### RECORDS FOR PROCESSING
____________

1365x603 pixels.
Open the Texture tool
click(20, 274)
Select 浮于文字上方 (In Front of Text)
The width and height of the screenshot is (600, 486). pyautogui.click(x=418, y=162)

____________

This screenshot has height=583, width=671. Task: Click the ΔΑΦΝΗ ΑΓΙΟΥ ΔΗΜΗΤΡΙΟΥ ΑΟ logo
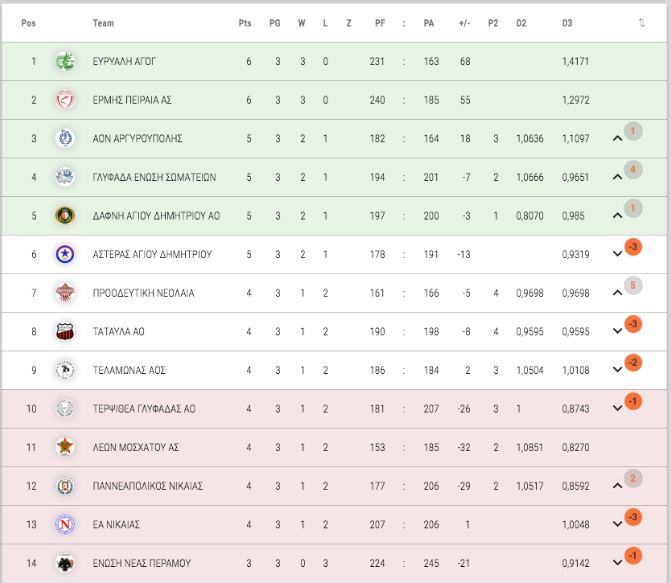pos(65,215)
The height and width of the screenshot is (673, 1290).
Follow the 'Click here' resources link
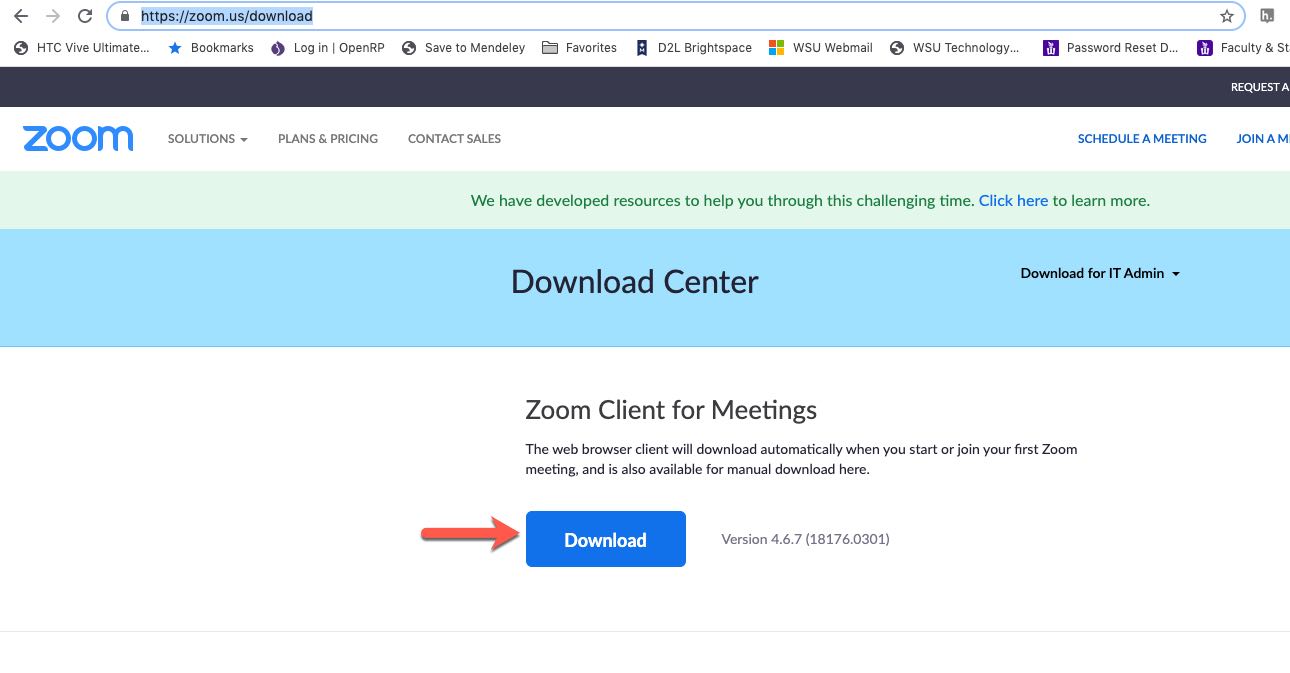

____________

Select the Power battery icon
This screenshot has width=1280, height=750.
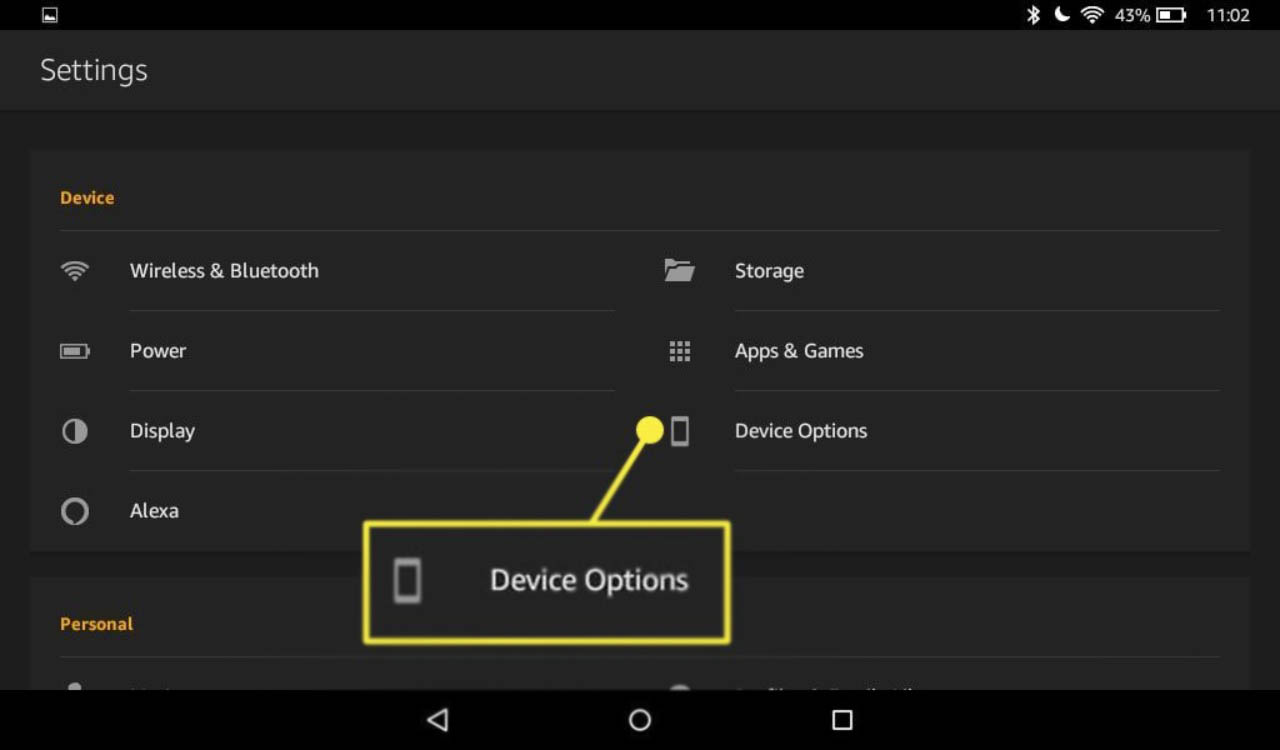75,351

____________

### PROBLEM TO WORK ON
Everything starting at the line containing "The height and" and ending at the line containing "Follow the 'Click here' resources link" in the records above should be repeated exactly, and only that.

### SOLUTION TO THIS TASK
The height and width of the screenshot is (673, 1290).
Follow the 'Click here' resources link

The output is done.